> **EXERCISE DESCRIPTION**:
Copy out the material below, beginning with the line that contains "This screenshot has" and continuing through its last line, leaving out the pictures.

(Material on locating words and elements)
■ ■ ■

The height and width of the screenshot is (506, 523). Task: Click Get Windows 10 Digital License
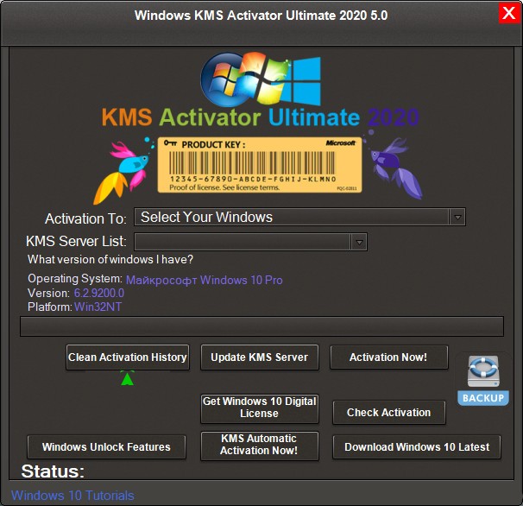click(x=260, y=408)
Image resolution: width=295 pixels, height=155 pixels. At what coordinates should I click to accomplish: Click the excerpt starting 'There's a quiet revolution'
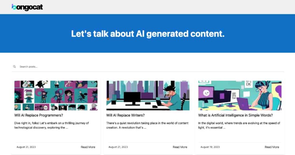point(147,125)
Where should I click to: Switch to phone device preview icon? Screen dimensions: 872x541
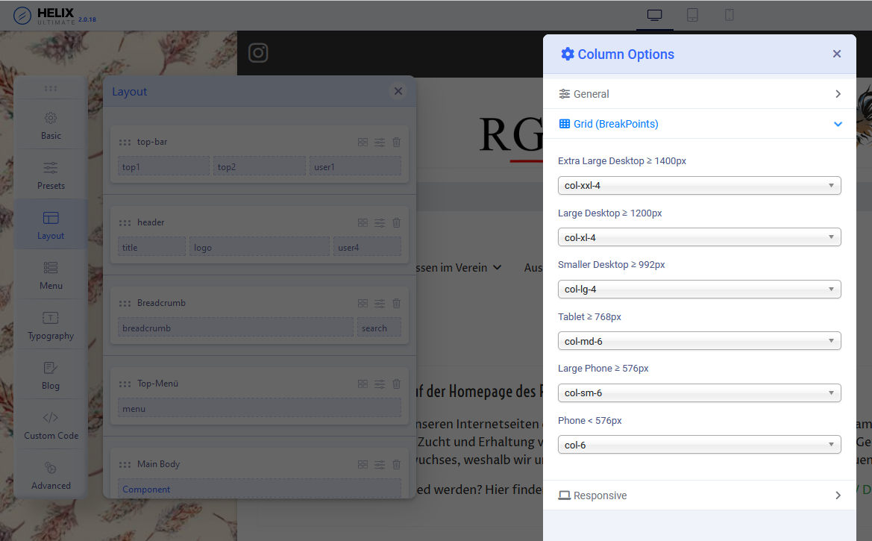(x=730, y=15)
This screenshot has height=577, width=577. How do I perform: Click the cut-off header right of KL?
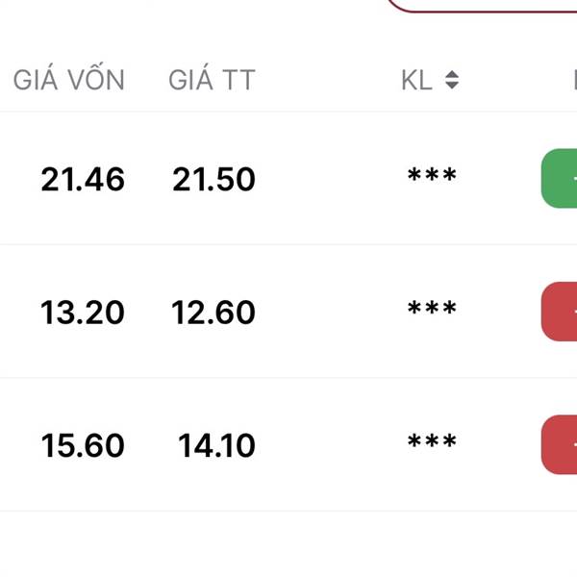(x=575, y=80)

■ ■ ■

> **RESPONSE BELOW**:
This screenshot has height=577, width=577. How do I perform: Click the cut-off header right of KL?
(x=575, y=80)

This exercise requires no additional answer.